### 题目

Given the running logs of n functions that are executed in a nonpreemptive single threaded CPU, find the exclusive time of these functions.

Each function has a unique id, start from 0 to n-1. A function may be called recursively or by another function.

A log is a string has this format : function_id:start_or_end:timestamp. For example, 0:start:0 means function 0 starts from the very beginning of time 0. 0:end:0 means function 0 ends to the very end of time 0.

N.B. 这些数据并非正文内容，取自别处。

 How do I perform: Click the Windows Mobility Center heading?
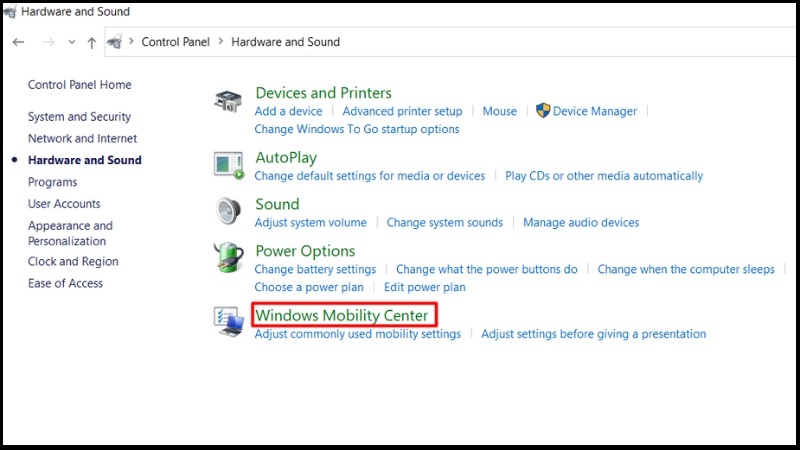click(x=341, y=315)
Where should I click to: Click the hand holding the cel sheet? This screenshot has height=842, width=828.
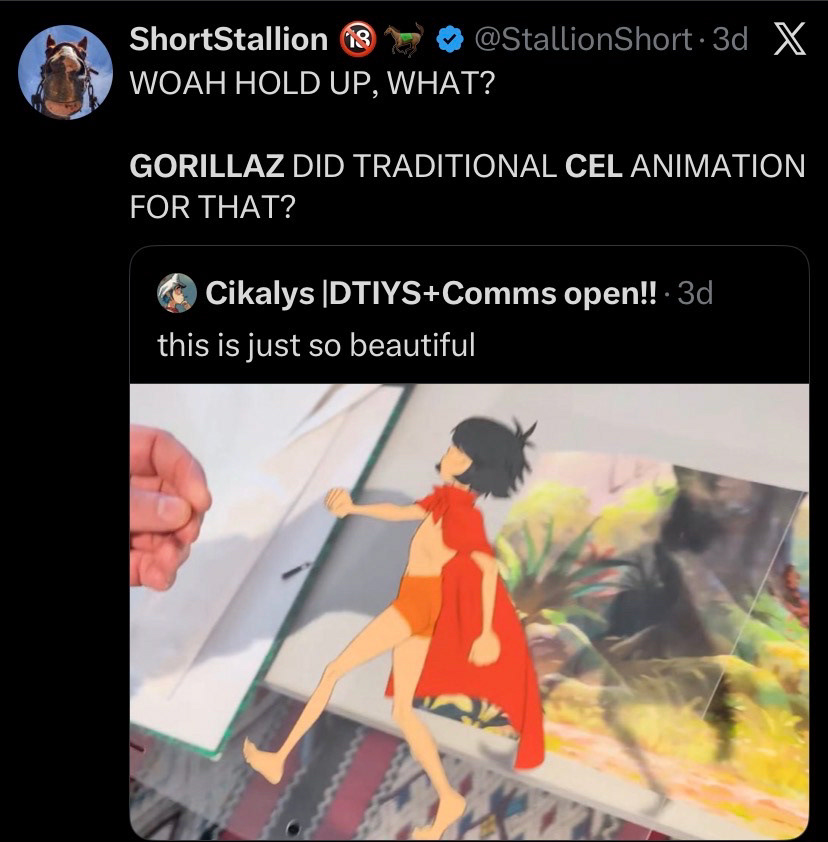(x=169, y=507)
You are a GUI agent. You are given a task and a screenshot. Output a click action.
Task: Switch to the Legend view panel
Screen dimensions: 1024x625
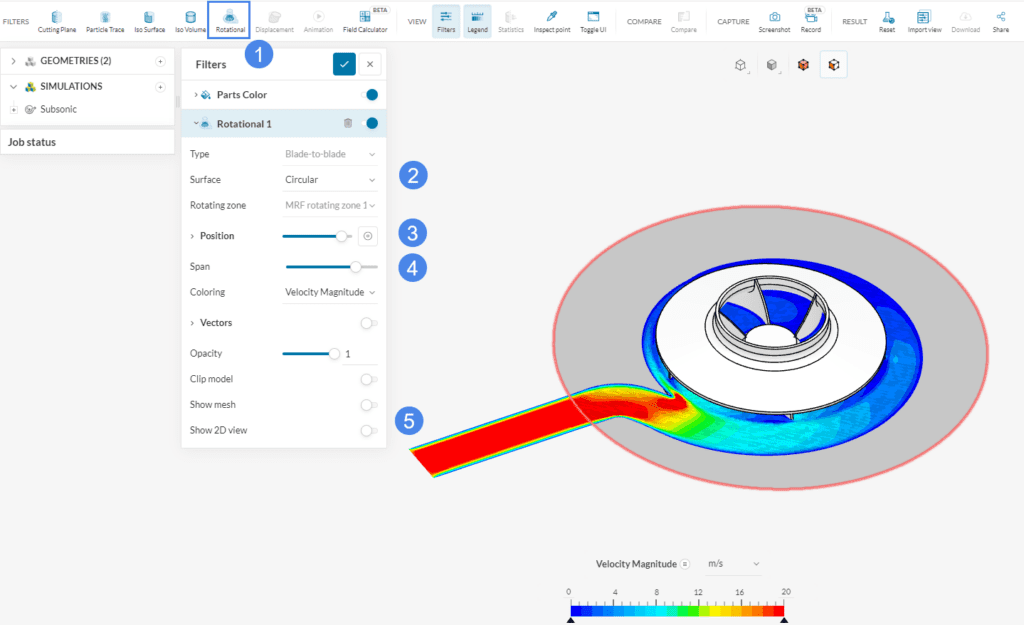tap(477, 18)
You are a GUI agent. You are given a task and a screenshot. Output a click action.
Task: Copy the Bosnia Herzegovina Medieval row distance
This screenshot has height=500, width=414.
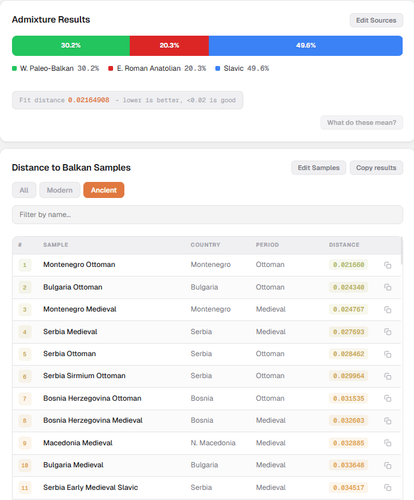(387, 421)
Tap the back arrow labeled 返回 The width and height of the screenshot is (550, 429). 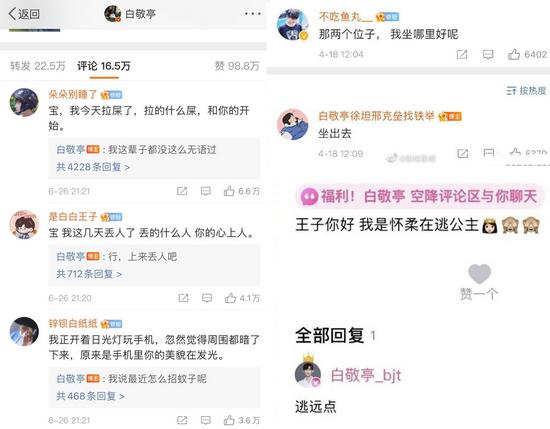click(x=24, y=14)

Exclusive time of a function is defined as the time spent within this function, the time spent by calling other functions should not be considered as this function’s exclusive time. You should return the exclusive time of each function sorted by their function id.

Example 1:

Input:
n = 2
logs =
["0:start:0",
"1:start:2",
"1:end:5",
"0:end:6"]
Output:[3, 4]
Explanation:
Function 0 starts at time 0, then it executes 2 units of time and reaches the end of time 1.
Now function 0 calls function 1, function 1 starts at time 2, executes 4 units of time and end at time 5.
Function 0 is running again at time 6, and also end at the time 6, thus executes 1 unit of time.
So function 0 totally execute 2 + 1 = 3 units of time, and function 1 totally execute 4 units of time.


Note:

• Input logs will be sorted by timestamp, NOT log id.
• Your output should be sorted by function id, which means the 0th element of your output corresponds to the exclusive time of function 0.
• Two functions won’t start or end at the same time.
• Functions could be called recursively, and will always end.
• 1 <= n <= 100

### 用Stack模拟线程栈

n = 2
logs = "0:start:0", "1:start:2", "1:end:5", "0:end:6"
output = [3,4]


n = 1
logs = "0:start:0","0:start:1","0:start:2","0:end:3","0:end:4","0:end:5"
output = [6]


n = 3
logs = "0:start:0","0:end:0","1:start:1","1:end:1","2:start:2","2:end:2","2:start:3","2:end:3"
output = [1,1,2]


• 统计时间总长可以用一个int[n]的数组。全部初始化为-1，便于系统区分某个线程是否是第一次调用。
• 线程调用顺序，可以用另外一个int[n]记录。
• 线程栈因为每个线程可以被多次调用，所以不定长。用一个Stack记录，实际代码用LinkedList模拟Stack的行为。

#### 代码

class Solution {
public int[] exclusiveTime(int n, List<String> logs) {
// function stack
// time accumulation
int[] timeTable = new int[n];
Arrays.fill(timeTable, -1);
// the order that functions are called
int[] callOrder = new int[n];
int callOrderP = 0;
// current stack frame
int runningId = -1; // current function
int runAt = -1;   // current function start time
for (String log : logs) {
int first = log.indexOf(':');
int second = log.lastIndexOf(':');
int id = Integer.parseInt(log.substring(0, first));
boolean isStart = (log.substring(first + 1, second).equals("start"))? true : false;
int time = Integer.parseInt(log.substring(second + 1, log.length()));
if (isStart) {
// suspend current function
if (runningId >= 0) {
timeTable[runningId] += (time - runAt); // current function end at [time - 1]
stack.push(runningId);
}
// run new function
if (timeTable[id] < 0) {
callOrder[callOrderP++] = id;
timeTable[id] = 0;
}
runningId = id;
runAt = time;
} else {
// kill current function
timeTable[id] += (time - runAt + 1); // current function end at [time]
// call back father function
if (!stack.isEmpty()) {
runningId = stack.pop();
runAt = time + 1;
} else {
runningId = -1;
}
}
}
int[] res = new int[n];
for (int i = 0; i < callOrderP; i++) {
res[i] = timeTable[callOrder[i]];
}
return res;
}
}